Figure 2.  Small reflection coefficients between major interfaces.

Next suppose that all the reflection coefficients between major interfaces are random and white and lie in the range of -0.20 to +0.20. These are major reflection coefficients. The interface wavelets for this case are shown in Figure 3.

Figure 3.  Large reflection coefficients between major interfaces.

These three figures demonstrate the fact that between major reflectors, the interface wavelets are approximately constant. Thus, between major reflectors, the time-varying convolutional model reduces to the time-invariant convolutional model within each window, as defined by the major interfaces. The message is that deconvolution-design windows should be chosen between major reflectors, so the time-invariant model approximately holds within each window.

The net result is that each of the wavelets is a minimum-delay wavelet.
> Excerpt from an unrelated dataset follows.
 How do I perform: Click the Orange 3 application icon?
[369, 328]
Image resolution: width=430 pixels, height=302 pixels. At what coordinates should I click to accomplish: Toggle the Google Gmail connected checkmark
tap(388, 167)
The problem of deconvolution in seismic data processing can be stated simply as follows: Given the reflection seismogram (which is observed at the surface of the earth), we must find the reflectivity function (which provides stratigraphic information as a function of depth). To find a solution to this problem, we use the signature-free convolutional model , discussed above, which we assume holds within in each given window of the seismogram. The multiple wavelet m is minimum delay.

Despite the presence of strongly reflecting interfaces interspersed in the geologic column, significant sections remain whose interfaces are characterized by small and random reflection coefficients. Thus, on corresponding sections of the reflection seismogram, the reflectivity function can be assumed to be white. In our careful selection of the time windows on a reflection seismogram, we could pick out sections for which we could assume that the reflectivity function is a white-noise sample. Let us recall that our convolutional model of the reflection seismogram states that the seismogram is the convolution of the reflectivity with a minimum-delay wavelet. This wavelet is the appropriate interface wavelet, which (approximately) holds for all interfaces within the window. With proper choices of the time windows, the input can be viewed as a white-noise series.


References

  1. Hubral, P., S. Treitel, and P. R. Gutowski, 1980, A sum autoregressive formula for the reflection response: Geophysics, 45, 1697-1705.
  2. Robinson, E. A., 1999, Seismic inversion and deconvolution, dual sensor technology: Elsevier.